Okay never mind, I guess this is the straw I was talking about, this is when it happened. Comcast, the cable conglomerate, was now King. If there was a sarcastic font, I’d use it, surprising. It wasn’t anything new or groundbreaking, it was inevitable. Aldous Huxley was right and I didn't need a four hundred dollar history class to realize it. Quakers testify in front of God that they will live in opposition to gambling, capital punishment, and slavery. They also oppose time itself and seasons, oddly. They also oppose oaths. Counter-intuitive? I agree, but we digress. What Quakers do promote is more relevant: integrity, truth, temperance, moderation, sustainability, relief of suffering, penal reform, plain language, and peace. They had this idea that our pleasure would take over our world and we would become complacent in our comforts.
William Penn had high hopes for his new land. Religious freedom, inventive thinking, and a country whose wealth far exceeded her need were his goals. The betterment of all, which includes the less fortunate. A bountiful harvest capable of feeding both native and newcomer. Whether he planned it or not, from the right angle, his statue looks like he’s taking a 10-1 all over his wondrous creation. Standing at the top of the tallest building in Philadelphia, the great founder is symbolically guilty of public urination.

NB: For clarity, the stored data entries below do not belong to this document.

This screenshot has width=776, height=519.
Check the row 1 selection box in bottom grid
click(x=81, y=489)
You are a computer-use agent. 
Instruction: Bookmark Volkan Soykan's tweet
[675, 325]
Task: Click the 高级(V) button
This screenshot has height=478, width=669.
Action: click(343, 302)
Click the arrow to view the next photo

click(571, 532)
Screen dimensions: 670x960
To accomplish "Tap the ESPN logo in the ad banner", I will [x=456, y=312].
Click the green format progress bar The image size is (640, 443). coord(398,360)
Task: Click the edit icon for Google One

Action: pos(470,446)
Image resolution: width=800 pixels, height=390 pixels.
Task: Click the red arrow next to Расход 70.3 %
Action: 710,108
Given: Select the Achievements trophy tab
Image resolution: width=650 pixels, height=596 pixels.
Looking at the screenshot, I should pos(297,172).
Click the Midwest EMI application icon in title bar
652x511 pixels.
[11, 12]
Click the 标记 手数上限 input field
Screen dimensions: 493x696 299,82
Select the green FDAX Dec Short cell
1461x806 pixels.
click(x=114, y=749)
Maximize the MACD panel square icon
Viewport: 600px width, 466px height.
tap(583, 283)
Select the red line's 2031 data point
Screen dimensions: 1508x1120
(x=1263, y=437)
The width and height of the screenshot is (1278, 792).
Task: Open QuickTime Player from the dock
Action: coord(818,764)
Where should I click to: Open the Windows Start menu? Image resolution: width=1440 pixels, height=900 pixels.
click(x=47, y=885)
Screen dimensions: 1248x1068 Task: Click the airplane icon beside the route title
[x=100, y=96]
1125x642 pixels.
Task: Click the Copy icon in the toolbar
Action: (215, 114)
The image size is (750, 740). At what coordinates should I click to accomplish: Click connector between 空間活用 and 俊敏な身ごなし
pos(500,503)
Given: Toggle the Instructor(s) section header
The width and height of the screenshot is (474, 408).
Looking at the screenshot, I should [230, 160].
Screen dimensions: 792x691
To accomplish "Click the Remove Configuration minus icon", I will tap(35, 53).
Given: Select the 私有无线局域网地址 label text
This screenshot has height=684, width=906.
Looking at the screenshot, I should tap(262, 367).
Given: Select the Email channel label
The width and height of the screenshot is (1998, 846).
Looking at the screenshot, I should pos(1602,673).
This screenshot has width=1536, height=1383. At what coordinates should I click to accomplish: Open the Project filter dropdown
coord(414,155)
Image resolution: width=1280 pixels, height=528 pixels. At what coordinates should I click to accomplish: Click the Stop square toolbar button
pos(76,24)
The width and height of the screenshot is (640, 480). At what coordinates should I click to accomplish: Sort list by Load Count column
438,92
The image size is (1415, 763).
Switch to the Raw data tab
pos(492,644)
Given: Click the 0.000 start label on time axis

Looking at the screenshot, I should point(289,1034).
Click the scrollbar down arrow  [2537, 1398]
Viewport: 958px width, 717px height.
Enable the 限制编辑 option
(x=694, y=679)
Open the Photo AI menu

It shall be unlawful for any person to urinate or defecate on any public right-of-way, underground platform or concourse, elevated passageways used by the public, railroad or railway passenger stations or platforms, or on the steps leading to any of them, or any private property used to accommodate the public, or on any private property without the permission of the owner. The penalty for violation of said law is subject to a fine of $300.